---- PROVIDED RECORDS
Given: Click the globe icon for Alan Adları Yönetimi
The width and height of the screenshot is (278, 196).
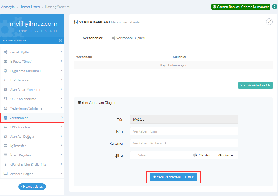Looking at the screenshot, I should (x=5, y=90).
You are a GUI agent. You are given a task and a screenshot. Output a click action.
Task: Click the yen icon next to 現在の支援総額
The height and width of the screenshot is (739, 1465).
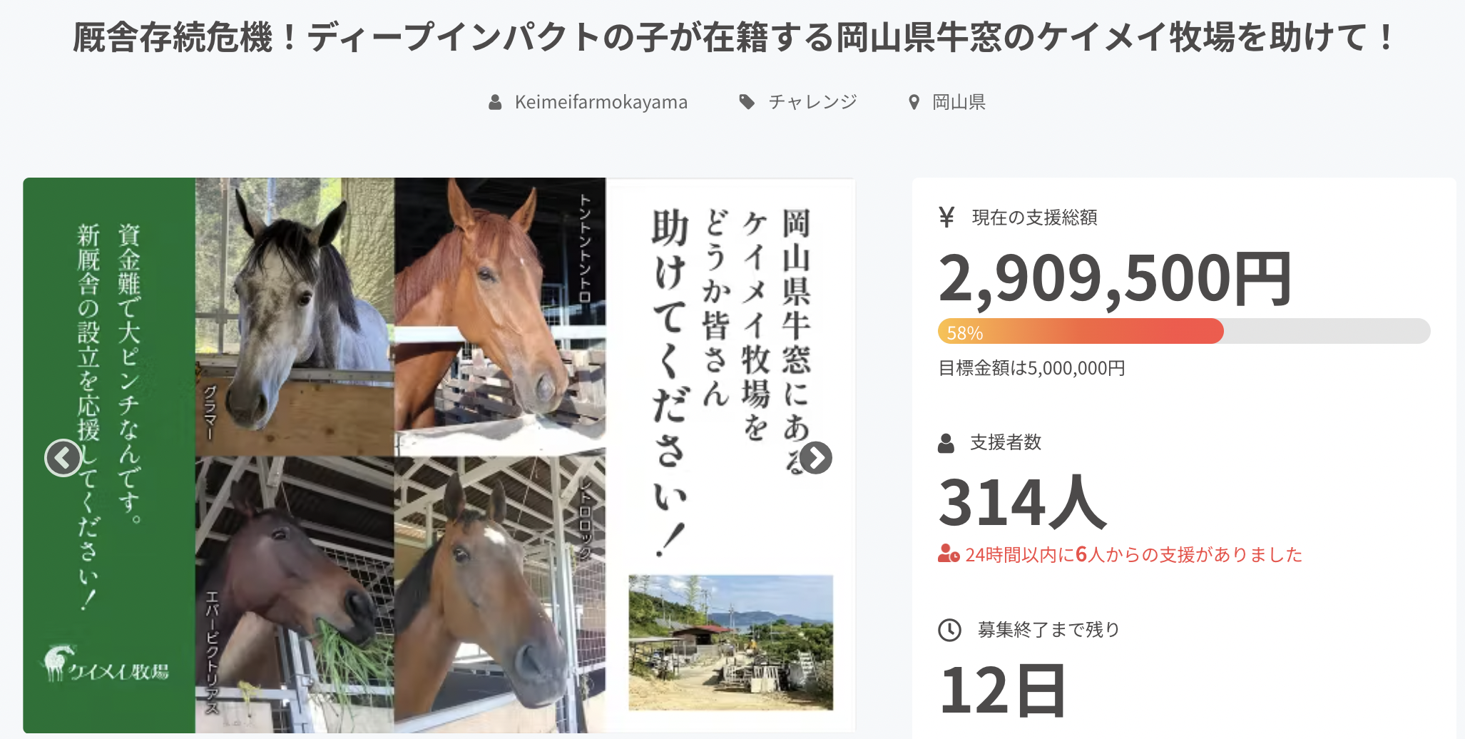[x=946, y=217]
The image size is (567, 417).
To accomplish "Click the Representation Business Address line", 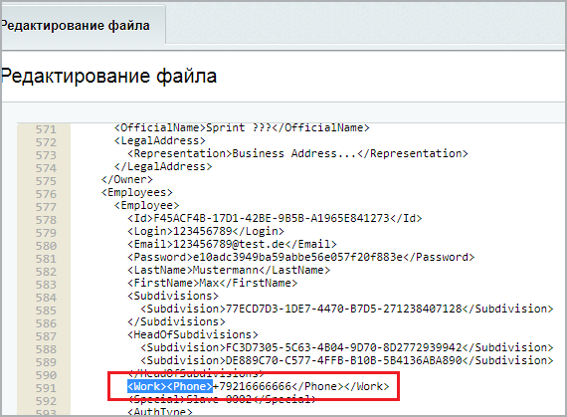I will click(297, 153).

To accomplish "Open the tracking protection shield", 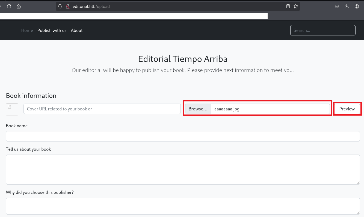I will pyautogui.click(x=60, y=6).
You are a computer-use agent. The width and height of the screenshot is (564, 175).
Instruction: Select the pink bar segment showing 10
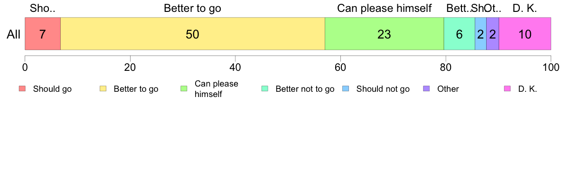pyautogui.click(x=525, y=33)
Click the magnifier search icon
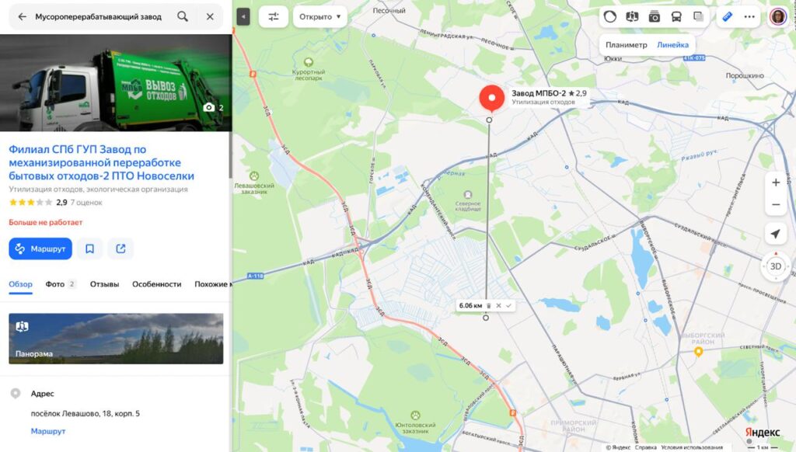Viewport: 796px width, 452px height. 183,17
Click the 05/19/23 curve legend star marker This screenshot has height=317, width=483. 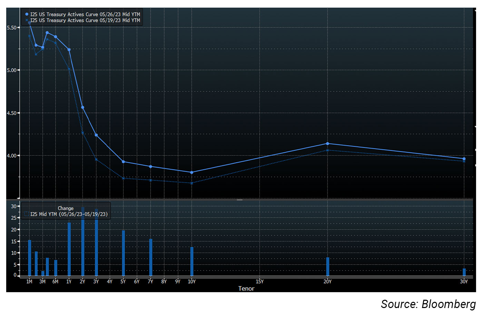click(27, 20)
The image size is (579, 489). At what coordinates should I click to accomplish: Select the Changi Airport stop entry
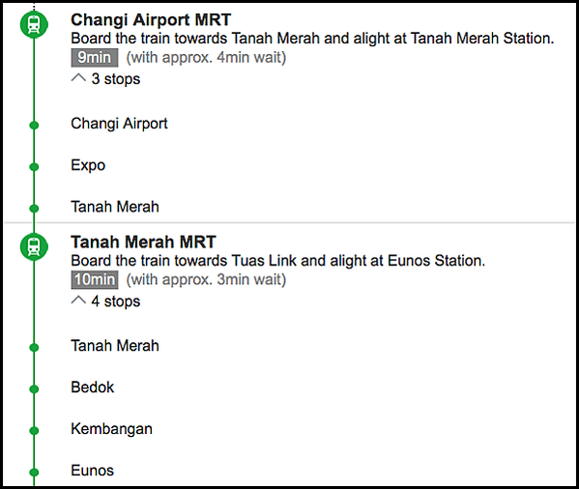click(119, 124)
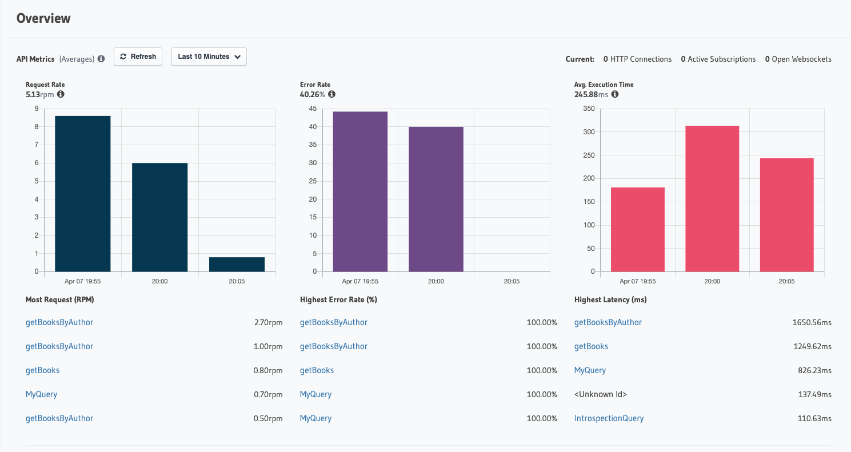Click the refresh arrows icon on Refresh button
Screen dimensions: 851x452
123,57
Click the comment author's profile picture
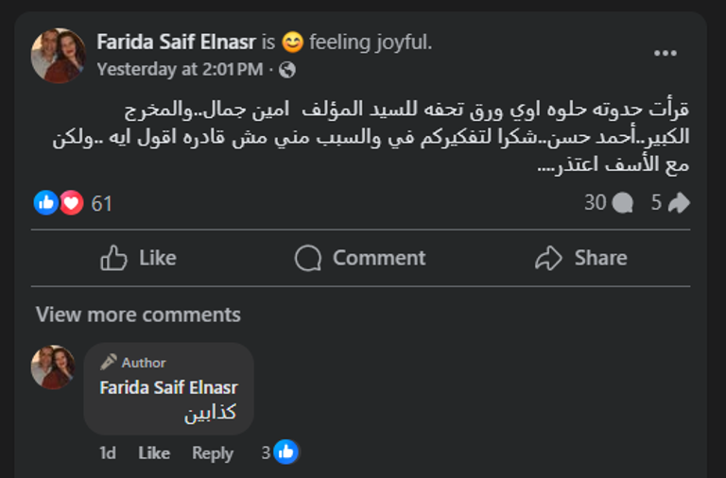The height and width of the screenshot is (478, 726). pyautogui.click(x=53, y=367)
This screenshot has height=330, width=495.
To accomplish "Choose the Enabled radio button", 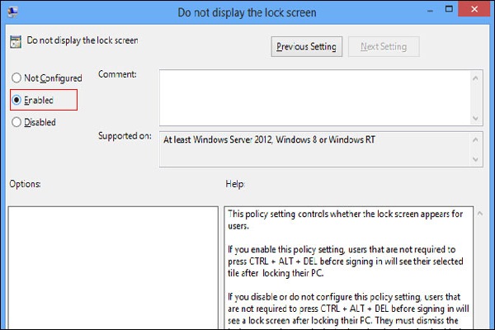I will pos(16,100).
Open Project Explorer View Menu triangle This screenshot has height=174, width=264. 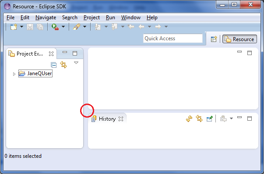click(76, 63)
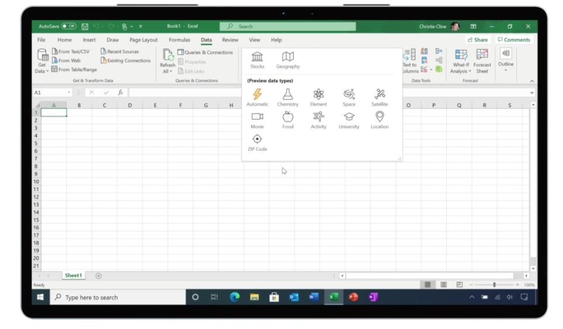Image resolution: width=563 pixels, height=329 pixels.
Task: Click the ZIP Code data type
Action: pos(257,142)
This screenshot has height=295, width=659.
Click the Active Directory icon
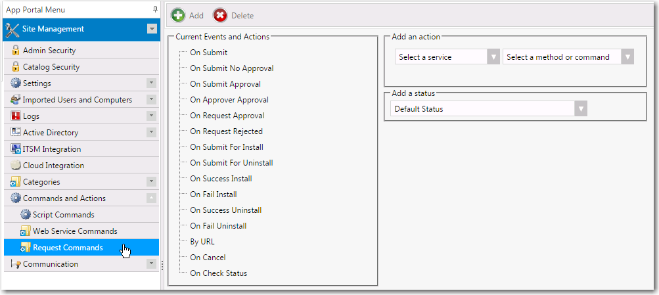pos(16,133)
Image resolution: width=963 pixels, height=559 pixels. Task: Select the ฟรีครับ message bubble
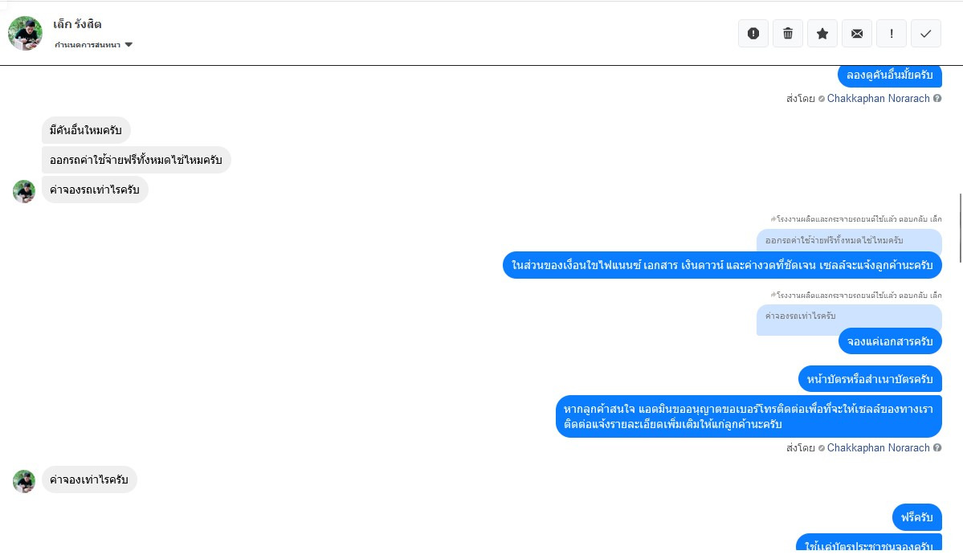pyautogui.click(x=916, y=516)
--------
AIM OF THE TASK — Search the entries for the string "agent" and copy each line where it occurs.

YOUR RESPONSE —
You are a GUI agent. You are given a task and a screenshot. Output a click action.
You are a computer-use agent. The width and height of the screenshot is (564, 175).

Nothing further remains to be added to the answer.